- WHAT IS BEING ASKED -
Pull out every line in the rows below that contains the string "function".

- DATASET -
'''

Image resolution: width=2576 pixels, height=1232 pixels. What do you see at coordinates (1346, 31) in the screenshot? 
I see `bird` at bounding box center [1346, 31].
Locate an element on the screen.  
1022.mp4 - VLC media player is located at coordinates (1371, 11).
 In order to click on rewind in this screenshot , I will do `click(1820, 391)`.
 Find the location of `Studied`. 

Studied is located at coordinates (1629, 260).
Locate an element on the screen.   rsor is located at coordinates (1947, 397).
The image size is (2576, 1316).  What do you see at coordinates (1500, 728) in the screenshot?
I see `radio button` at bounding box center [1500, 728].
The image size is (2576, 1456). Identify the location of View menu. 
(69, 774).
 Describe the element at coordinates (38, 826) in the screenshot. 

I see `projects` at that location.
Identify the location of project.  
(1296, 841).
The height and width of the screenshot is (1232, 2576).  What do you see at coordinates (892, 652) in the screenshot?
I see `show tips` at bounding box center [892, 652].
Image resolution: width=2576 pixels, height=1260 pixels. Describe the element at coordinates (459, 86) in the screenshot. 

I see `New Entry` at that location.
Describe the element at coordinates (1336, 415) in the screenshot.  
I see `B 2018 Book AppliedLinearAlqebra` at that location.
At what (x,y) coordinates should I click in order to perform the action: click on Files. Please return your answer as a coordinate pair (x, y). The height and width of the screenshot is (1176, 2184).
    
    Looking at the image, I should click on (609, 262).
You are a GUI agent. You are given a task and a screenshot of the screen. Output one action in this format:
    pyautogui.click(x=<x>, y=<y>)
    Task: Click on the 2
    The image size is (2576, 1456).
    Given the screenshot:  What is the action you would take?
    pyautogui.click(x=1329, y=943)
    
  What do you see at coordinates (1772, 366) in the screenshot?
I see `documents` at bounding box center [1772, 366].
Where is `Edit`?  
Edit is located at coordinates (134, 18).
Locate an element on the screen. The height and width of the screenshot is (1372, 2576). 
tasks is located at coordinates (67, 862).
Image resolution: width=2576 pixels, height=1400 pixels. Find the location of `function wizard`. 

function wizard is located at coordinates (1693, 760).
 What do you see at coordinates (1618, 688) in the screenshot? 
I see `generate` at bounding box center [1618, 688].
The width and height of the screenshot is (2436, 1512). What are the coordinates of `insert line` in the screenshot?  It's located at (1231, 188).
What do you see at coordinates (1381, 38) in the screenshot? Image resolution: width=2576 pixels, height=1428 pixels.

'''

- EXERCISE RESPONSE -
Image resolution: width=2576 pixels, height=1400 pixels. Find the location of `function wizard`. 
function wizard is located at coordinates (1693, 760).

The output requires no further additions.